When Elon Musk founded The Boring Company in 2016, he set out to provide a specific solution to a very real problem: rush hour traffic. In Los Angeles, commuters spend, on average, 102 hours a year stuck in traffic – the highest average in the world. There are 7.8 million registered cars in the L.A. area, and they all want to jump on the 405 at 4:30 in the afternoon.
The problem is bigger than just traffic. It impacts citizens’ quality of life, degrades the environment, makes people miss appointments, causes safety issues and much more.
To solve this quarter-century-long problem, Musk proposed building a tunnel 30 feet wide and 50-plus feet deep that electric cars or people movers could use to transport passengers underneath the city to various highly congested destinations. He believes the tunnels could allow people to move at up to 150 miles an hour, reducing commute time to sheer minutes each day.

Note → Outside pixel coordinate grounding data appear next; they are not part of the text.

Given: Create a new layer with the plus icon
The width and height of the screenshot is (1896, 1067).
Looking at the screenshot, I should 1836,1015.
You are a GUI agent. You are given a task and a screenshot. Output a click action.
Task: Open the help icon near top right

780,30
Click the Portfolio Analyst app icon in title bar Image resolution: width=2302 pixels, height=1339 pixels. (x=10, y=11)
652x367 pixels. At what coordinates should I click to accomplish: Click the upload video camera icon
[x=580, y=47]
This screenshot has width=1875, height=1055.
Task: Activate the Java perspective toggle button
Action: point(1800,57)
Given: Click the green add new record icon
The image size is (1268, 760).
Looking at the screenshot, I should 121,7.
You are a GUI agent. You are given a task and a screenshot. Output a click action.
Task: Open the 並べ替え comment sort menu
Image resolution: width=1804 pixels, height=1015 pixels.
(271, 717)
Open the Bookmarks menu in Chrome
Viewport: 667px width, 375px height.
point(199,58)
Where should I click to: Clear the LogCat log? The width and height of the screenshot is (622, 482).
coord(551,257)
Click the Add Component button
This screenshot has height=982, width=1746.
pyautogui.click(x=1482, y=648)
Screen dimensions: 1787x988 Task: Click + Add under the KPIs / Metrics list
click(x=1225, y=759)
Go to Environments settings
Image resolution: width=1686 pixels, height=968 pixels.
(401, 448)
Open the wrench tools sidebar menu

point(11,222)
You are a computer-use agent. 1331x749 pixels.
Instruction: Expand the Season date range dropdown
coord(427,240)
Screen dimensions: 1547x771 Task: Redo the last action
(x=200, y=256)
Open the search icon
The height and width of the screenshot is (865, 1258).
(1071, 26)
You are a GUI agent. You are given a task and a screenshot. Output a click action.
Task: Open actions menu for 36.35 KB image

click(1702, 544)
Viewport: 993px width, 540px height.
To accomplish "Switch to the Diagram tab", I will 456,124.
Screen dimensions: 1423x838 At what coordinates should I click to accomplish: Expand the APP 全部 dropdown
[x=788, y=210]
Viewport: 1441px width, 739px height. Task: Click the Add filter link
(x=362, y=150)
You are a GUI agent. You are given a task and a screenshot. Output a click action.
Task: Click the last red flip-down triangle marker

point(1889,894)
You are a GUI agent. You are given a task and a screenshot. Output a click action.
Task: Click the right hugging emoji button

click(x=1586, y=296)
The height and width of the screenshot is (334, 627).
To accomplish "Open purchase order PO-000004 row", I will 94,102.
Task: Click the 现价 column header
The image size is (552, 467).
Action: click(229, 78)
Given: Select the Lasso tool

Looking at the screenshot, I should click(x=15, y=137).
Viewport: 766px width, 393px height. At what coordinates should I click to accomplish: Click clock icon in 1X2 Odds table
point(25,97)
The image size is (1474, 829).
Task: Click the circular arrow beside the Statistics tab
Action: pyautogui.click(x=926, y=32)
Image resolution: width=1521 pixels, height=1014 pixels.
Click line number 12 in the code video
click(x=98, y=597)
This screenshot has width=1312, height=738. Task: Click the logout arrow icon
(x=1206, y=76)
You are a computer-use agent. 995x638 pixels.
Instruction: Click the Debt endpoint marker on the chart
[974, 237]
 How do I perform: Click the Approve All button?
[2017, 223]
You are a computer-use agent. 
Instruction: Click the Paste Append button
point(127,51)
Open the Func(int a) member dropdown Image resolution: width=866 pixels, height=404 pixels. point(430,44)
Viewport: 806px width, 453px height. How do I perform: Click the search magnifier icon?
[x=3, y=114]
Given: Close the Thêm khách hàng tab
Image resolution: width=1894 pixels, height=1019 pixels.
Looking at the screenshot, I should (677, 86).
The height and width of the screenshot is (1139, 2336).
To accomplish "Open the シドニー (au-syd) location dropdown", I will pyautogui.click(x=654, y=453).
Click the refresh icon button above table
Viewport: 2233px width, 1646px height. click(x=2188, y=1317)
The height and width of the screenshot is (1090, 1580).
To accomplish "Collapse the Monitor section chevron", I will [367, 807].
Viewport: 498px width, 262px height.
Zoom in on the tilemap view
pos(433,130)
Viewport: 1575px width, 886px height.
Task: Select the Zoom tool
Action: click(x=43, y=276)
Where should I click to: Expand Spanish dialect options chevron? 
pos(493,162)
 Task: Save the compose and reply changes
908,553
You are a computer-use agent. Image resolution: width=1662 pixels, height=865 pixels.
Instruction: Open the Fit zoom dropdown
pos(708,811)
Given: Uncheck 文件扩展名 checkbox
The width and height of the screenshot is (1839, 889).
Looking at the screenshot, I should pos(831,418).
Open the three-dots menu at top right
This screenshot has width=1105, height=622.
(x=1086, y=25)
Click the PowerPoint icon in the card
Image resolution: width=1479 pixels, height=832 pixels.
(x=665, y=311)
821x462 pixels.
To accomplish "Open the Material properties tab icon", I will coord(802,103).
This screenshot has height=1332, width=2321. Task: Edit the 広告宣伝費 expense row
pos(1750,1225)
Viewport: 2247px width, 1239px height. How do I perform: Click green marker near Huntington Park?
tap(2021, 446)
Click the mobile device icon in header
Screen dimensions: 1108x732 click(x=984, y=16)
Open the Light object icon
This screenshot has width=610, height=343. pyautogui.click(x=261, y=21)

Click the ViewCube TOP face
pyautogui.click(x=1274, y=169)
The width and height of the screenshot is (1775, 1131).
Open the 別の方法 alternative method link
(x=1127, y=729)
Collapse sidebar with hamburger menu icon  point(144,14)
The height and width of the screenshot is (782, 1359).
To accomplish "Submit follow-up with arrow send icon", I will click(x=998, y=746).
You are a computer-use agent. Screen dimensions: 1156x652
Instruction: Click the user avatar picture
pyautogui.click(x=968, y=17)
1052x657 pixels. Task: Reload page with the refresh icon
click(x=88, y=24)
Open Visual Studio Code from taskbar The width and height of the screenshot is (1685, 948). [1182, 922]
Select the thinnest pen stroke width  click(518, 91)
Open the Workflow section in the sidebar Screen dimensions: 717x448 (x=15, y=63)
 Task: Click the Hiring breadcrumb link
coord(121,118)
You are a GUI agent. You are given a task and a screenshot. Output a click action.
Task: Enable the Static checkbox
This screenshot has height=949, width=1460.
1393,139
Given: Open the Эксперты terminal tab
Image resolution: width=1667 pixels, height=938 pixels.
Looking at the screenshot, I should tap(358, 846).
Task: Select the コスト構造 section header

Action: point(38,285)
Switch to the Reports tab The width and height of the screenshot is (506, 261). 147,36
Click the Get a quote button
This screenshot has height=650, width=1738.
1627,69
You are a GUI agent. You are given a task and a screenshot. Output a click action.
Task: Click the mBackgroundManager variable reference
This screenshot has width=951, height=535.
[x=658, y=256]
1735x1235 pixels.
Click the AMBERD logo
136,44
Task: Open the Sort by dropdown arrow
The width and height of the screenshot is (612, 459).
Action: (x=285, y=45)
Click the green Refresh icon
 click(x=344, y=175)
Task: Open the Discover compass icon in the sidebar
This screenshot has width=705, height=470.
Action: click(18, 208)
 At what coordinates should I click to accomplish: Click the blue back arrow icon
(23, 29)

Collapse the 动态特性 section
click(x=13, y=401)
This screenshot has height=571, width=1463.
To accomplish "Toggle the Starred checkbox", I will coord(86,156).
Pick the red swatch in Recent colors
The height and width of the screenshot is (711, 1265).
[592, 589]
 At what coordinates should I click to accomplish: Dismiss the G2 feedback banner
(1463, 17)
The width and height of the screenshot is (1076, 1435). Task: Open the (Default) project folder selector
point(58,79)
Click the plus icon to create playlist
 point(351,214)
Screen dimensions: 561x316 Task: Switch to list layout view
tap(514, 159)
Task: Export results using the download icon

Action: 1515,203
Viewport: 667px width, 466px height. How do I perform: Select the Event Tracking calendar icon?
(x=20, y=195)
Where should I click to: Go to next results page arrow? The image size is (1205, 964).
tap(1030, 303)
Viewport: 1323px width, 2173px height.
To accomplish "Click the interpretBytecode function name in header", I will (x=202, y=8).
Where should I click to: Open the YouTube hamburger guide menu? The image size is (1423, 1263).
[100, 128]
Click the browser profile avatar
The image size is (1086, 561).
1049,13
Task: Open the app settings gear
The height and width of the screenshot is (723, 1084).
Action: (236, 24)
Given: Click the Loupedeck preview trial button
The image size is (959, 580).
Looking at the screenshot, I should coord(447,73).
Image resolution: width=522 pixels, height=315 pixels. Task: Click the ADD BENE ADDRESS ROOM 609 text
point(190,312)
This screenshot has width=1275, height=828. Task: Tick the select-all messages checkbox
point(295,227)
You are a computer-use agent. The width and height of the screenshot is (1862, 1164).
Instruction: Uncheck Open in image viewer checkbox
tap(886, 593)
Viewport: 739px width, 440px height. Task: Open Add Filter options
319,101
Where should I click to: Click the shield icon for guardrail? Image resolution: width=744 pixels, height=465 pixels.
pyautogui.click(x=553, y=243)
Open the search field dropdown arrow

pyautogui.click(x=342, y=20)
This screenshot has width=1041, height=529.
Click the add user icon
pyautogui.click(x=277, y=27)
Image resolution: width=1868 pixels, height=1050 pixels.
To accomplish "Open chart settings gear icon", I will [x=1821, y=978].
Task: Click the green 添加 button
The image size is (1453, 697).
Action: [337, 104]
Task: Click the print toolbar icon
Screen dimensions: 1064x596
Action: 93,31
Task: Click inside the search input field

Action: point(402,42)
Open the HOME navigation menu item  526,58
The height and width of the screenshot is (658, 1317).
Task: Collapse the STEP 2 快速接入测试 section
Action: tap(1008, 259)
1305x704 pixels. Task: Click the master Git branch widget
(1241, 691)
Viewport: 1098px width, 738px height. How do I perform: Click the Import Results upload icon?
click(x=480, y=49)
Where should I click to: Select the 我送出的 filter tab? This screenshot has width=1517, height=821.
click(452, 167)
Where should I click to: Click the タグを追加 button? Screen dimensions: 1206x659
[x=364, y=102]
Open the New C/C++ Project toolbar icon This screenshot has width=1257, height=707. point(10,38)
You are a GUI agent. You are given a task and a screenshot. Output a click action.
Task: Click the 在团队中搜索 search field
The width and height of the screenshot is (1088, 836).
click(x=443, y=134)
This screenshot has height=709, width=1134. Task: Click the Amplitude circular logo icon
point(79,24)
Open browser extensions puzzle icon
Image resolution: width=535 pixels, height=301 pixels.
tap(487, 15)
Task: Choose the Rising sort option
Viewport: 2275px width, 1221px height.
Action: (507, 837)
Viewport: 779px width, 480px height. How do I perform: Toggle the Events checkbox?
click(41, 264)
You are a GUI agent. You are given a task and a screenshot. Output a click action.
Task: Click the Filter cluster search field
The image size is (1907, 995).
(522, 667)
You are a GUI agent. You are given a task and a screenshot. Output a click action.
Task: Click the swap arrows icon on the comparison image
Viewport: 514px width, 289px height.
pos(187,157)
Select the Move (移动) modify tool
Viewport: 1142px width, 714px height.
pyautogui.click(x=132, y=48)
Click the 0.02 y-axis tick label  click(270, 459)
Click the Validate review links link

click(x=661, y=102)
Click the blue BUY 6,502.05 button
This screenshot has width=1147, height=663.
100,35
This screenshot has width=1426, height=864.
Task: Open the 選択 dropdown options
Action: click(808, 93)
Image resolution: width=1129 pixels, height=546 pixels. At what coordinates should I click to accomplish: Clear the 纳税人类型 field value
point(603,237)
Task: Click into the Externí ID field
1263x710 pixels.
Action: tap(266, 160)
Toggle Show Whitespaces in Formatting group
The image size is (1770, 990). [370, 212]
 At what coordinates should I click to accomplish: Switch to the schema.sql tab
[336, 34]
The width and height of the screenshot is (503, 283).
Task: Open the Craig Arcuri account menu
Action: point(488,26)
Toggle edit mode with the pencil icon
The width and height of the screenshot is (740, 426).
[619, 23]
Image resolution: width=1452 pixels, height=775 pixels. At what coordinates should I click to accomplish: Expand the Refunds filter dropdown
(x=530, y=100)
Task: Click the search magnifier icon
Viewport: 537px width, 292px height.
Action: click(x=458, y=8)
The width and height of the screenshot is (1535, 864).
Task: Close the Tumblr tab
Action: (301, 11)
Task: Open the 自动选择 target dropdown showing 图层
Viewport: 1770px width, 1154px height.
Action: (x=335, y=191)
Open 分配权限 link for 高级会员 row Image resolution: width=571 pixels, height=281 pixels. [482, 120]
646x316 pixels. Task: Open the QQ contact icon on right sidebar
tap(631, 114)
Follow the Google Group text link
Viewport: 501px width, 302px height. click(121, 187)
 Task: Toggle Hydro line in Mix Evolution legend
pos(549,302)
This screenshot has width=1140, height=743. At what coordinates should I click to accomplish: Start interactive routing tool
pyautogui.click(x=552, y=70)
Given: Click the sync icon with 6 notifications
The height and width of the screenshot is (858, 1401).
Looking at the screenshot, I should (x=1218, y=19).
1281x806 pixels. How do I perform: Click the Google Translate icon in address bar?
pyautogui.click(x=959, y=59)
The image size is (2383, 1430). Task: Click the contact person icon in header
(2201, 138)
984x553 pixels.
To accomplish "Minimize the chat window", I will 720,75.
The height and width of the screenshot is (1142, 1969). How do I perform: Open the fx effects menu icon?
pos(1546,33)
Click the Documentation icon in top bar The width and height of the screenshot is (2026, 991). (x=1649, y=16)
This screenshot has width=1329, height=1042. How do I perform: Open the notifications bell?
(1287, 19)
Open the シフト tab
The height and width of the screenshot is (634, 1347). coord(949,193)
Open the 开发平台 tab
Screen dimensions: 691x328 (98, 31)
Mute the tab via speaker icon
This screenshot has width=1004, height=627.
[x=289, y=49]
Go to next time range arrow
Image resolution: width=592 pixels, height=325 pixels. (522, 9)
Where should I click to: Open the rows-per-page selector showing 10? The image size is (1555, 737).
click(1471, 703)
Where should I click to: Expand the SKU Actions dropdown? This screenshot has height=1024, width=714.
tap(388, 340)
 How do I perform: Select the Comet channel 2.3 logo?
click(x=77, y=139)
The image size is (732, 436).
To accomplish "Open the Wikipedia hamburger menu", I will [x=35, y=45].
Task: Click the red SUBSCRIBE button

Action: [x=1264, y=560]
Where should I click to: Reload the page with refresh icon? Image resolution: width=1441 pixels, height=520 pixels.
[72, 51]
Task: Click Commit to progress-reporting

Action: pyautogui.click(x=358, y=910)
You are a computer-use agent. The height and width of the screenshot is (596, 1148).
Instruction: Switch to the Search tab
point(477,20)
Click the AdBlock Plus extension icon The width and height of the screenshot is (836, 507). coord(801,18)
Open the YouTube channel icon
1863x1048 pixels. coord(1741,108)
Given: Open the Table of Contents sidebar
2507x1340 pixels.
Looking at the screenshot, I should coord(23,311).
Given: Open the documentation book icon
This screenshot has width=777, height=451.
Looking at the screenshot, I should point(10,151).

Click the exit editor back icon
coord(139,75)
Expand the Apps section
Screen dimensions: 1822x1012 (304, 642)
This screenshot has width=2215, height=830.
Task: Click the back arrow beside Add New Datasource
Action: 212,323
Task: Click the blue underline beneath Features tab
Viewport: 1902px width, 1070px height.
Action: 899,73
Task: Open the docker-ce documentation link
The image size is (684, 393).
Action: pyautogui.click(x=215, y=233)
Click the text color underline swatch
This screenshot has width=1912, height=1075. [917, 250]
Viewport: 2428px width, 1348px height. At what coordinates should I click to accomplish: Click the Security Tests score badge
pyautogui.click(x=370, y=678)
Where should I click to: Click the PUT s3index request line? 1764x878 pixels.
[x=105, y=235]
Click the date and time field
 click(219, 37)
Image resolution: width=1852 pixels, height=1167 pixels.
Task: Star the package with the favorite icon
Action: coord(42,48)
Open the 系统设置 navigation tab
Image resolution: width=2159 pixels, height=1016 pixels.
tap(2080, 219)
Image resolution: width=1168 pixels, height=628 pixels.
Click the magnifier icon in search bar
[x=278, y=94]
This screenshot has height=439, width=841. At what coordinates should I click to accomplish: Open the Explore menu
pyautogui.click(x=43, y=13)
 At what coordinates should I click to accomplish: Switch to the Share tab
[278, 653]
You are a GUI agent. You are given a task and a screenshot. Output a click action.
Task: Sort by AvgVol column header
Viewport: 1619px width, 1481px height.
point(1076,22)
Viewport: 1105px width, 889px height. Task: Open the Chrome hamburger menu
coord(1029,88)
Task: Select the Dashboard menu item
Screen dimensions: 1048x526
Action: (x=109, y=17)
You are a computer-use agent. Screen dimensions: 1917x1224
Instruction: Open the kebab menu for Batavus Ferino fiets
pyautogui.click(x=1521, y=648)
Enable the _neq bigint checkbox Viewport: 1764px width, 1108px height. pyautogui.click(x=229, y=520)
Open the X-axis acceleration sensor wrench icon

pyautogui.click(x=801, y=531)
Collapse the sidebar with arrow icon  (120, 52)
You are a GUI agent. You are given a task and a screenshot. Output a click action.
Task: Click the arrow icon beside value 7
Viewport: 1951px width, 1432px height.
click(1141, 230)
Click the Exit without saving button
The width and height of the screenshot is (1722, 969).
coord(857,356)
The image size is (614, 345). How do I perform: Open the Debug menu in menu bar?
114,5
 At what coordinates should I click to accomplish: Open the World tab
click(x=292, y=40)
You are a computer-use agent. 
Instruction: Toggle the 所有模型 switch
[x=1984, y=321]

Chicago loved this solution. The City Council signed a deal this year with The Boring Company to consider a tunnel from downtown Chicago to O’Hare Airport, reducing a 90-minute rush-hour trip to just 12 minutes.
My point isn’t that independent broadband providers should find a way to sell underground Wi-Fi to passengers in these tunnels (although it’s not a bad idea!). My point is that we should use Elon Musk’s thought process when we think about our business.
What problem are we actually trying to solve? What solution are we really delivering to an apartment owner or a condo board?
So often, I see service providers come to market with their mix of tricks ready to take the world by storm. When I was a consultant, I met a lot of them. “We offer a better product than Comcast,” they said.
“Yes, but how is that really solving your customer’s problem?” I asked.
“Well, you know, we are faster and cheaper than the big guys,” many of them responded.
Really? That’s your solution? Is it sustainable? Lately, I’ve seen some of the big operators increase their speeds and lower their introductory pricing. So what problem are you really tackling?
The Boring Company set out with a very real fix to a very real problem. Service providers should try to do the same thing.
Dig a little deeper than just “faster and cheaper.” McDonald’s is faster and cheaper than most restaurants, but it had to completely revamp its menu, get into the coffee business and reshape its stores to give customers a real solution. What’s ours?
Our clients have many problems we address every day. They are looking for secure networks that can support the fast-growing internet of things. They don’t want to give their retired residents complicated set-top boxes with confusing remotes. Their communities have fitness centers and clubhouses desperate for solid Wi-Fi coverage. Student housing owners need ubiquitous wireless coverage throughout entire communities for highly mobile students. For some, this is more important than L.A.’s traffic problems.
And independent providers can deliver solutions. We have the best options for these problems and have spent years developing optimal solutions for these situations. This is much better than just being “faster and cheaper.”
We have to stop looking at our businesses with the view that we have to be a bit faster and a few dollars cheaper to win. That strategy is like lowering the bus fare in Los Angeles. We have to dig deeper, as Elon Musk has with The Boring Company, to solve real problems in MDUs.
This alternative strategy might be “boring,” but it can be very successful.